PAGE TEXT:
####

Background information
- Born: Carl Charles Fontana July 18, 1928 Monroe, Louisiana, U.S.
- Died: October 9, 2003 (aged 75) Las Vegas, Nevada, U.S.
- Genres: Jazz
- Occupation: Musician
- Instrument: Trombone
- Years active: 1940–2000
- Formerly of: Supersax

= Carl Fontana =

American jazz trombonist

Carl Charles Fontana (July 18, 1928 – October 9, 2003) was an American jazz trombonist. After working in the big bands of Woody Herman, Lionel Hampton, and Stan Kenton, he devoted most of his career to playing music in Las Vegas.

==Career==
Fontana was born in Monroe, Louisiana, United States. His first break into the professional jazz scene came in 1952, when he was hired to stand in for one of Woody Herman's regular trombonists, Urbie Green. When Green returned, Herman kept Fontana on as a permanent member of the band.

After three years with Herman, Fontana joined Lionel Hampton's big band in 1954. In early 1955, he played briefly with Hal McIntyre and Chicago pianist and Playboy executive, Sam Distefano at Sam's Miami nightclub, The Stut 'n' Tut. He later joined Stan Kenton's big band. Fontana recorded three albums with Kenton and worked with trombonist Kai Winding during this period.

After 1958, Fontana rarely toured, but undertook a 1966 tour of Africa with Herman's band sponsored by the U.S. State Department. He primarily performed with house orchestras in Las Vegas during the 1960s, particularly Paul Anka's band (with Frank Rosolino). He also performed in bands backing Sammy Davis Jr., Tony Bennett, Wayne Newton, and the Benny Goodman orchestra.

In the 1970s, he continued performing in house orchestras and lounges in Las Vegas. He also recorded with Louie Bellson, Bill Watrous, and Supersax. It was not until 1975 that Fontana recorded an album as an ensemble co-leader. He shared the billing for this record, The Hanna-Fontana Band: Live at Concord (Concord Jazz) with drummer Jake Hanna. Fontana toured in Japan with this ensemble. In 1978, he was featured on the jazz trombone recording Bobby Knight's Great American Trombone Company, with Charles Loper, Lew McCreary, Frank Rosolino, Phil Teele, and Bobby Knight.

In the 1980s, he appeared regularly on National Public Radio's Monday Night Jazz program. His first album as a headliner was The Great Fontana (Uptown Jazz, 1985).

In 2001, he joined The West Coast All Stars and played a concert in Stuttgart, Germany. He was joined by Conte Candoli, Teddy Edwards, Pete Jolly, Chuck Berghofer, and Joe LaBarbera. He was featured on the song "If I Only Had a Brain", from the movie The Wizard of Oz.

Fontana died October 9, 2003, in Las Vegas, Nevada, aged 75 after suffering from Alzheimer's disease.

####

EXCERPTED RECORDS:
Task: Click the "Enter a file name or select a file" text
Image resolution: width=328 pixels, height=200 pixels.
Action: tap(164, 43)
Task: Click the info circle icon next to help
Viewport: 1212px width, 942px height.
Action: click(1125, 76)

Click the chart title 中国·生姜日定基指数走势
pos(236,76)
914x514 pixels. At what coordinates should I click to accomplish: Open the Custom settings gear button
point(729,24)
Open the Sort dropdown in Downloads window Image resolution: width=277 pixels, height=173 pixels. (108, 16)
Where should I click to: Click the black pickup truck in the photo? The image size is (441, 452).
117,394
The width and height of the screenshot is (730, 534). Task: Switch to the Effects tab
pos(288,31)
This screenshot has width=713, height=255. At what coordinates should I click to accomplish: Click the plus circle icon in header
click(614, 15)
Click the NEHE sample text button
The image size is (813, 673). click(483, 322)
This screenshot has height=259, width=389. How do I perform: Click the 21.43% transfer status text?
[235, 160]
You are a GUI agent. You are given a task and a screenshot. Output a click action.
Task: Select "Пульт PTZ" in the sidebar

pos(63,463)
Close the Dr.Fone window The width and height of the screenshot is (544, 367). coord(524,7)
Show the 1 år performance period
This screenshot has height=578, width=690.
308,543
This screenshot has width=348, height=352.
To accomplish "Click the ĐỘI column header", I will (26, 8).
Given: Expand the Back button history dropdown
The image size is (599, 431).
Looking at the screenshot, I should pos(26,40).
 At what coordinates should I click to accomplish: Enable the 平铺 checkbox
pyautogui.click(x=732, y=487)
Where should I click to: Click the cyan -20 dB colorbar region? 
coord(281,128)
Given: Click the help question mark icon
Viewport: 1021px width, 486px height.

####

WHAT TO DO:
A. According to the Carl Fontana article, what was the title of Fontana's first album as a headliner?
B. Reproduce everything in the Carl Fontana article from "Carl Charles Fontana (July" down to "music in Las Vegas.", word for word.

SOLUTIONS IN ORDER:
A. The Great Fontana (Uptown Jazz, 1985)

B.
Carl Charles Fontana (July 18, 1928 – October 9, 2003) was an American jazz trombonist. After working in the big bands of Woody Herman, Lionel Hampton, and Stan Kenton, he devoted most of his career to playing music in Las Vegas.